Problem requirements: For each line below that includes the string "with", show the whole line.

:: Records to use

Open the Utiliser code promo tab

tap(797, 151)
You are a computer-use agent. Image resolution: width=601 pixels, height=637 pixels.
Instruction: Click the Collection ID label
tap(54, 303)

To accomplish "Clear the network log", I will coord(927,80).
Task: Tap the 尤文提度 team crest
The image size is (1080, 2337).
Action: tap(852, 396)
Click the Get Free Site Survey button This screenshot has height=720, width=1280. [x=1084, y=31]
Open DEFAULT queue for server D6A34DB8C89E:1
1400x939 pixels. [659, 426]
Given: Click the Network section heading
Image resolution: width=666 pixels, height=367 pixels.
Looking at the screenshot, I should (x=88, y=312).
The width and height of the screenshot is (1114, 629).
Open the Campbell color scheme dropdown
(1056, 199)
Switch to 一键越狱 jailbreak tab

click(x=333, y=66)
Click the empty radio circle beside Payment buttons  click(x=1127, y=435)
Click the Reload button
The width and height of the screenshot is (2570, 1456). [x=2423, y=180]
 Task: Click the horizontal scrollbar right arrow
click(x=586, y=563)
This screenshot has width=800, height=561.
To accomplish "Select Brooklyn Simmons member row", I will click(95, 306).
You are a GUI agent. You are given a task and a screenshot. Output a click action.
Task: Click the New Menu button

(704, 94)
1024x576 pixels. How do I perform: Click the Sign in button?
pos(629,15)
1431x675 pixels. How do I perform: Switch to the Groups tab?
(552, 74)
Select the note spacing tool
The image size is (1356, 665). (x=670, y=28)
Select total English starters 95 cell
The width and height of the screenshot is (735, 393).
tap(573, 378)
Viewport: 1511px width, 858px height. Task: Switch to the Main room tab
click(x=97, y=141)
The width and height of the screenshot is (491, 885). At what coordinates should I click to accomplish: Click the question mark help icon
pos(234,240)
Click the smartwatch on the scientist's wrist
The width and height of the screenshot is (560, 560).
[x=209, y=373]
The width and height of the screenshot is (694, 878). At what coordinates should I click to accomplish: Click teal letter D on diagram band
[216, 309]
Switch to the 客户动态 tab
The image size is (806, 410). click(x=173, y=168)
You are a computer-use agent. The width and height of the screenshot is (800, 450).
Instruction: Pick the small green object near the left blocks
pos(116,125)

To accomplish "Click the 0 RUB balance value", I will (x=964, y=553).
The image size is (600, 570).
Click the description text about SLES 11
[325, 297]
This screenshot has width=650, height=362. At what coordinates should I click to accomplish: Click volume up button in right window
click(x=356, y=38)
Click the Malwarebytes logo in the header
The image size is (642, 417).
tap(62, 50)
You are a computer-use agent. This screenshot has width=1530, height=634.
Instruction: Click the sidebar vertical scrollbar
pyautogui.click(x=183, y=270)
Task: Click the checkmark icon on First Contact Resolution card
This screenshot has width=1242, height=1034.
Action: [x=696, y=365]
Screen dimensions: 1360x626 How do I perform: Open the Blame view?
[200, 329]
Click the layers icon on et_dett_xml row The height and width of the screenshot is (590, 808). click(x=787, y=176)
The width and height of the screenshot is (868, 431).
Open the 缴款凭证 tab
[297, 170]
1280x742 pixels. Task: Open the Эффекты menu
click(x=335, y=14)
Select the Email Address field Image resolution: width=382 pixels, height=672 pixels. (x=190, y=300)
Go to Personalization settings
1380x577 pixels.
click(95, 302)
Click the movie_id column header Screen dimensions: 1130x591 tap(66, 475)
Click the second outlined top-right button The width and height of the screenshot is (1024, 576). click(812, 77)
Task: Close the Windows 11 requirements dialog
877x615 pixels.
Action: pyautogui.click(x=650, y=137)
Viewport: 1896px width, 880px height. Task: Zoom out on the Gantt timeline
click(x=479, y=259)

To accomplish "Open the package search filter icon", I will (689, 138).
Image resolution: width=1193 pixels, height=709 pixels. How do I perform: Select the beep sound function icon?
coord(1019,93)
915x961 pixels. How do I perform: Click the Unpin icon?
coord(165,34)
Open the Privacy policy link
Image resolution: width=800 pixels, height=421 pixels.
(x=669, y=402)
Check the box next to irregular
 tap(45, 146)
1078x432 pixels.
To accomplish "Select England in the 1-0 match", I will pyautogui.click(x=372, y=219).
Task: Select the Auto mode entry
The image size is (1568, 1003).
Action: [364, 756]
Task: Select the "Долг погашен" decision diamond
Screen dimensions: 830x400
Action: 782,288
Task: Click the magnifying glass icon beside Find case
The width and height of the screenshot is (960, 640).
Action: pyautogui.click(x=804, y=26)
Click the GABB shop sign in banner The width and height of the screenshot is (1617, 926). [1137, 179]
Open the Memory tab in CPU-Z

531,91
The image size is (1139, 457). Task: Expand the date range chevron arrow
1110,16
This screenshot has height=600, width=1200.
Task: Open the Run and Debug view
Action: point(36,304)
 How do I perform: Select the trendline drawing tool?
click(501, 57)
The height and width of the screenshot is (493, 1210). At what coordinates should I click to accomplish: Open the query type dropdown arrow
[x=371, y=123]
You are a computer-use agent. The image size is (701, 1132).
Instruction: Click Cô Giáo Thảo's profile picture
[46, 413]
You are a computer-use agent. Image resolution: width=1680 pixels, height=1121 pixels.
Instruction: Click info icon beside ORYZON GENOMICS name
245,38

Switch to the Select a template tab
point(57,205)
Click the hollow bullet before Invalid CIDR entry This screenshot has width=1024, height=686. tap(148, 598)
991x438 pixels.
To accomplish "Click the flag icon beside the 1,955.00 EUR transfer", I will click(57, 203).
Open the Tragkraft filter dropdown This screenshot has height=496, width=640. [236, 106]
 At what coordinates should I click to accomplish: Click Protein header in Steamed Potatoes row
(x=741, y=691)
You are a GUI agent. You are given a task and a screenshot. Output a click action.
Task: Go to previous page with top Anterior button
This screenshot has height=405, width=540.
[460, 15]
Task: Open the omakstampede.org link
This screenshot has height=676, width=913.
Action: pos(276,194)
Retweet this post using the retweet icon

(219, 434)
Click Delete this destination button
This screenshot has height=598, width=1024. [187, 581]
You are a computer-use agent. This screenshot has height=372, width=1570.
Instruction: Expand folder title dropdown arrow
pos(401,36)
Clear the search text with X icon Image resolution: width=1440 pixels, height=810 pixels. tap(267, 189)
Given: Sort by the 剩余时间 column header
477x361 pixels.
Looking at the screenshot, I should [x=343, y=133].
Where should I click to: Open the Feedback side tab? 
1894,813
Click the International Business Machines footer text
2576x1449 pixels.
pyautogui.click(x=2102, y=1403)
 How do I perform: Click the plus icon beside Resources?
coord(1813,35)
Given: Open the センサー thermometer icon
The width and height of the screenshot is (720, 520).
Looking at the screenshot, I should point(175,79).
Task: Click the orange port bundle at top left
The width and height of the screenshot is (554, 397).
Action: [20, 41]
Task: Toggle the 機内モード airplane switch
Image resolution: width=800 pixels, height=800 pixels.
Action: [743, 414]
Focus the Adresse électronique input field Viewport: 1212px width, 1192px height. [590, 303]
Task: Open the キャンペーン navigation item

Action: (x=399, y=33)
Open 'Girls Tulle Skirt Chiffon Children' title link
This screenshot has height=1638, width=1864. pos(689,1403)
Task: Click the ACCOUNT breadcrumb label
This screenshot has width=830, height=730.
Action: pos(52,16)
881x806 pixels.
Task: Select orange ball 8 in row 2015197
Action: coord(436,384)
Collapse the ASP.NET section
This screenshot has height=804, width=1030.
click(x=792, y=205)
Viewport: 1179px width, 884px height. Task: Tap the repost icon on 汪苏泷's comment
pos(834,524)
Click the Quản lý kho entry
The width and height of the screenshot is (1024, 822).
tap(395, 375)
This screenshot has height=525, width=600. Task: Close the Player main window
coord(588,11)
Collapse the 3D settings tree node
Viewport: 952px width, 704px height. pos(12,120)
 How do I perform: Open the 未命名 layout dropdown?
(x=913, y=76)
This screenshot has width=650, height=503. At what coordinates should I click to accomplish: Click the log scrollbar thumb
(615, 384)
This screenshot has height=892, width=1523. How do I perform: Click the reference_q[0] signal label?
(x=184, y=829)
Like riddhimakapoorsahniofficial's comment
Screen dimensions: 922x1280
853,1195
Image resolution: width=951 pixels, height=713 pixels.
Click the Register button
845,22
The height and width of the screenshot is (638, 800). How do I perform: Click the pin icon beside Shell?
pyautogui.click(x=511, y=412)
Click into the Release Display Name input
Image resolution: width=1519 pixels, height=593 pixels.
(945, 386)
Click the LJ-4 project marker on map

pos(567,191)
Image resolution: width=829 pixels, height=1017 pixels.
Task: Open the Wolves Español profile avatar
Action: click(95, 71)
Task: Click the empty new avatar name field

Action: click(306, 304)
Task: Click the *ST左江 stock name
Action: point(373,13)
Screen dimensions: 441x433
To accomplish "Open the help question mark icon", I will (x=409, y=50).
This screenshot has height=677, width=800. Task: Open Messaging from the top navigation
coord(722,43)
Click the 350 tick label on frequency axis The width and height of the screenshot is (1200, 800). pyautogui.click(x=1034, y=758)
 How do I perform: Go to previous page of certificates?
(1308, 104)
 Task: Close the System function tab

::::

Task response:
Task: Go to previous page with top Anterior button
Clear the search text with X icon Image resolution: width=1440 pixels, height=810 pixels. tap(267, 189)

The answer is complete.